Our interest here is aroused in the concentration upon a single situation, with thin strips of narrative at beginning and end, and in the inevitable structure of the piece. The refrain must not be forgotten; and one would feel no surpise upon hearing that the ballad was a real ballad, danced and acted as well as sung. In any case, there is the story of Orpheus,--or half of it,--in Shetland; and it is a purely traditional, oral ballad. When, hwoever, a sacred legend grew popular in verse and traditional, it was pretty sure to be written down.

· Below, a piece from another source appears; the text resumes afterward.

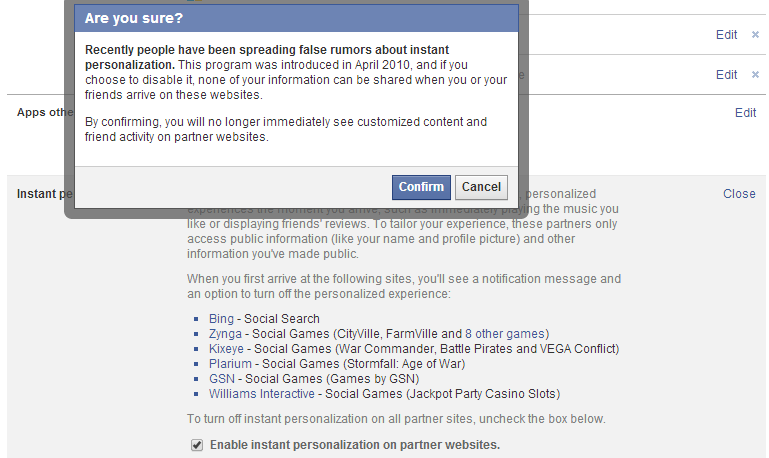Remove the topmost settings row with its x icon
This screenshot has height=458, width=769.
point(756,35)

Note 1: The ballads which follow are nos. 37, 39, 42, 113, 40, 41.

Note 2: The Great Silkie (seal) of Sule Skerry, dictated in 1852 by an old lady of Shetland.

Note 3: Child, no. 40, The Queen of Elfan's Nourice
...where a mother has been "carried off, four days after bearing a son, to serve as a nurse in the elf-queen's family."

	"`I heard a cow low, a bonnie cow low,
	   An' a cow low down in yon glen;
	 Lang, lang will my young song greet
	   Or his mither bid him come ben.

	"`I heard a cow low, a bonnie cow low,
	   An' a cow low down in yon fauld;
	 Lang, lang will my young song reet
	   Or his mither take him frae cauld.

Note 4: A messenger has come behind the gray stone, and asked him into the hillside.